Sala’s view for the use of customary land is certainly one that has been promoted by the government over the years. With the help of A.D.B., the government has been pushing for the facilitation and and promotion of the economic use of customary land.
Prime Minister Tuilaepa Sailele Malielegaoi has been championing the cause. Last year, he reminded that land was given by God for everyone to work in order to serve their families, village, country and God.
“I hear many people talking about (land) being given by God but they sit on it and don’t do anything about it,” said Tuilaepa, who criticised people who do not utilise the land but take others to court over a small yam planted on their land.
According to Tuilaepa, utilising customary land will stimulate the economy. He also assured that there is no risk of land being lost forever as a result.
“The rights of matai over the lands remain and it is up to them whether to lease customary lands or not. I want to say this again that there can be and will be no alienation of customary lands as specifically required by the Constitution.”
Not everyone agrees of course. The crusade by a group of matai who are against the plan is well known. The group, spearheaded by Fiu Mataese, have warned about the “individualization, financialisation and alienation of customary land.”

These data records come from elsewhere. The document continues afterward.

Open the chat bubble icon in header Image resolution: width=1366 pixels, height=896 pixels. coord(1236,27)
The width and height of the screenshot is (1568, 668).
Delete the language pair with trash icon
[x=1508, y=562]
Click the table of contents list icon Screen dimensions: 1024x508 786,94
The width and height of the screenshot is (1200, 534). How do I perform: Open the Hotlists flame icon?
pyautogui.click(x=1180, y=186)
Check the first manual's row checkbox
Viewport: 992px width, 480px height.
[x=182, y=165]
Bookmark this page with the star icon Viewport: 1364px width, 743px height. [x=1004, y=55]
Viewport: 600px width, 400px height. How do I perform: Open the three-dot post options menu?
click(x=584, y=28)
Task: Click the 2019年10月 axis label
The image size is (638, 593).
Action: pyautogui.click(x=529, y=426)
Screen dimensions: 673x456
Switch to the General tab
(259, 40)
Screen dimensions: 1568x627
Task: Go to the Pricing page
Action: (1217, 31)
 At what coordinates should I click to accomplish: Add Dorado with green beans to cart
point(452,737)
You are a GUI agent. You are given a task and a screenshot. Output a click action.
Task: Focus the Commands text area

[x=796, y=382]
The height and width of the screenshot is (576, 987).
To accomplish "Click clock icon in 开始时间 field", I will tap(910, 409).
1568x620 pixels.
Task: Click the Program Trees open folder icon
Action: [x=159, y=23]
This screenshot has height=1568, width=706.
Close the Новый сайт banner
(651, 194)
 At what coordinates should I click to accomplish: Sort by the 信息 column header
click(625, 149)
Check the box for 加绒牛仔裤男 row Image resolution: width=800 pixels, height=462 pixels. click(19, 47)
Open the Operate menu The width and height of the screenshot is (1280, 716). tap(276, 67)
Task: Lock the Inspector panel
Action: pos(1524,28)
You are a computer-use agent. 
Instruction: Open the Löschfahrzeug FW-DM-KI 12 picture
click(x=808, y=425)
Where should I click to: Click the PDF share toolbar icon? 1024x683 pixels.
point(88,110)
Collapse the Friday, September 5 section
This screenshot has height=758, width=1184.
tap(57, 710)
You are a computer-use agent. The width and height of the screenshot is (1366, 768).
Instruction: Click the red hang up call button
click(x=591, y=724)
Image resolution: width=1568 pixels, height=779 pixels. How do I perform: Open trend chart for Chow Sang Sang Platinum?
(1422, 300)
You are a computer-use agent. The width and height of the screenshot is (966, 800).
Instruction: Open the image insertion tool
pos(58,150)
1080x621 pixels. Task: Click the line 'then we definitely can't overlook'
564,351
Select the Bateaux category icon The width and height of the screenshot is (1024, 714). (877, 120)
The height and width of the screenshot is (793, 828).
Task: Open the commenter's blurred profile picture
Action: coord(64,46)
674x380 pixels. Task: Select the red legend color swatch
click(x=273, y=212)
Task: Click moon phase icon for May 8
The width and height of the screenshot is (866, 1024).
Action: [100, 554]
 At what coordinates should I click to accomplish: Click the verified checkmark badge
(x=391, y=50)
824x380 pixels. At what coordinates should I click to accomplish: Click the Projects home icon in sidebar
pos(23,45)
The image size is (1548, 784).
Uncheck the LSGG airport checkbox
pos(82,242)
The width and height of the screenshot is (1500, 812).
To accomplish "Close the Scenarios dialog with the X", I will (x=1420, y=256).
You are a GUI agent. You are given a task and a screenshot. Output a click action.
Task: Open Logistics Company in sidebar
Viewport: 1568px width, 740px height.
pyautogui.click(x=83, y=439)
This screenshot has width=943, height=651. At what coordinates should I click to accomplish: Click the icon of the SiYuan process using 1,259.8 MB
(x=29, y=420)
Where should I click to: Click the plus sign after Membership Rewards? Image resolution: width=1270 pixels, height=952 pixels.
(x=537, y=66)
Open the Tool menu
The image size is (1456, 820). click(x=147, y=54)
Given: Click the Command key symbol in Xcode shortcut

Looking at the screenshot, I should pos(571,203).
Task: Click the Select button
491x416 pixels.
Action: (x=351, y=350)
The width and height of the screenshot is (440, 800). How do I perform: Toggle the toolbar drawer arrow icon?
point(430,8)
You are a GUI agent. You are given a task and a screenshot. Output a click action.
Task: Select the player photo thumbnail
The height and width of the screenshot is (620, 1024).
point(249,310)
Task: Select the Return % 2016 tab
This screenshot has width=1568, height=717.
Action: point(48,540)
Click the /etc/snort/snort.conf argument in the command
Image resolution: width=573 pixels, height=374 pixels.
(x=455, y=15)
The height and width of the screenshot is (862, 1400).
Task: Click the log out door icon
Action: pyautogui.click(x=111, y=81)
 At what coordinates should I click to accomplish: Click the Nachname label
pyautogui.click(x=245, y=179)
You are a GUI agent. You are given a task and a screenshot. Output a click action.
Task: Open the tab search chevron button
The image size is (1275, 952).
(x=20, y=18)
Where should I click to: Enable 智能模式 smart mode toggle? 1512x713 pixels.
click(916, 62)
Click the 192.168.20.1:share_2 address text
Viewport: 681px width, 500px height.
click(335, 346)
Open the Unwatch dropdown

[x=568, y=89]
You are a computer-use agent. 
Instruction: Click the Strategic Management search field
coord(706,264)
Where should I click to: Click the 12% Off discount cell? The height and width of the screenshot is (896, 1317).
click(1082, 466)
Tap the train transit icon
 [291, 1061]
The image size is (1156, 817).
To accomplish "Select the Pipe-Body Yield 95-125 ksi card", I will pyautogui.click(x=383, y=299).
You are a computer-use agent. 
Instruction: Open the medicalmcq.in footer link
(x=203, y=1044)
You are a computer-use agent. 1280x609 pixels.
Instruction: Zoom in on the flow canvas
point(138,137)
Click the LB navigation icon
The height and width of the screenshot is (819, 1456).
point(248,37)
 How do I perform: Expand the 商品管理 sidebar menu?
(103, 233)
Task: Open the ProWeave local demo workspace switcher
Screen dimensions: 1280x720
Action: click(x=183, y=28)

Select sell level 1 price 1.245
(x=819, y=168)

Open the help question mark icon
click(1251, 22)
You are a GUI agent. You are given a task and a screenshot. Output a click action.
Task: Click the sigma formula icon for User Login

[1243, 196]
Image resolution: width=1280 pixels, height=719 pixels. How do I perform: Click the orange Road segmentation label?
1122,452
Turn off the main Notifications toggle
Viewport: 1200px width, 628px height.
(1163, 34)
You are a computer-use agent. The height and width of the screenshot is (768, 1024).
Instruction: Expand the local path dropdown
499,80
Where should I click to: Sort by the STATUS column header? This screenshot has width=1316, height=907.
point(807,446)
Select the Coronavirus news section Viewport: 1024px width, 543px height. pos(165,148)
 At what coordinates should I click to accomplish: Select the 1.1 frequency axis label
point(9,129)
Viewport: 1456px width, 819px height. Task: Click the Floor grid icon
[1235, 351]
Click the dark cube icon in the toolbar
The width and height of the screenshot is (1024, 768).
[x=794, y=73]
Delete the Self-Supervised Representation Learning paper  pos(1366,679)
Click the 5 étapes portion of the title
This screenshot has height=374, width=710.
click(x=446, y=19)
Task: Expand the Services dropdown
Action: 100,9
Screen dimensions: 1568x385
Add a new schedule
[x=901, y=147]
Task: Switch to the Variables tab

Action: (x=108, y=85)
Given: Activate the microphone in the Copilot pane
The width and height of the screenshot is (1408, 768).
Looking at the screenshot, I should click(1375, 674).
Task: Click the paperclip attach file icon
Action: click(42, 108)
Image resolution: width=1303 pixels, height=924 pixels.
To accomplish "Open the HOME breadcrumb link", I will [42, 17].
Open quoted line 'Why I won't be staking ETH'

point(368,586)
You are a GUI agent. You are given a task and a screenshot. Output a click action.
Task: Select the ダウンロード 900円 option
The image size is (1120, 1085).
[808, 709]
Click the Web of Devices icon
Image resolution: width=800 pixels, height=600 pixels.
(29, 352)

“The A.D.B. wants to create a system through which a single authority figure can unilaterally lease out customary land, without consulting other members of the aiga,” the group argues.
“Under the reforms, the lease agreement could then be used by the leaseholder to access credit from a bank. But if the leaseholder is unable to repay the loan, the bank can take control of the lease, which could cover large tracts of customary land for decades.
The chiefs point out that leasing of land to outsiders for long durations, registering these under the Torrens system of land titles registration through the Land Titles Registration Act 2008 (LTRA), does not recognize collective ownership of the extended family.
And when mortgaging these leases with banks to secure interests of investors, it is tantamount to customary land alienation.
They have a legitimate argument. A very valid point, indeed, which has been dismissed, ridiculed and downplayed by the government time and time again. As they do, of course.
Come to think of it, all these views are important.
Depending on where you stand, there are no right or wrong views.
You see, the question and the need for economic empowerment is an important consideration in today’s cash-driven society.
But that should not be the only consideration.
We need to protect our natural resources. And when it comes to customary lands, it’s not just a natural resource, it is our inheritance. We are guardians and we have a moral and sacred responsibility to care, protect and pass it on to the next generation, just as we received it.
What do you think? Have wonderful Wednesday Samoa, God bless!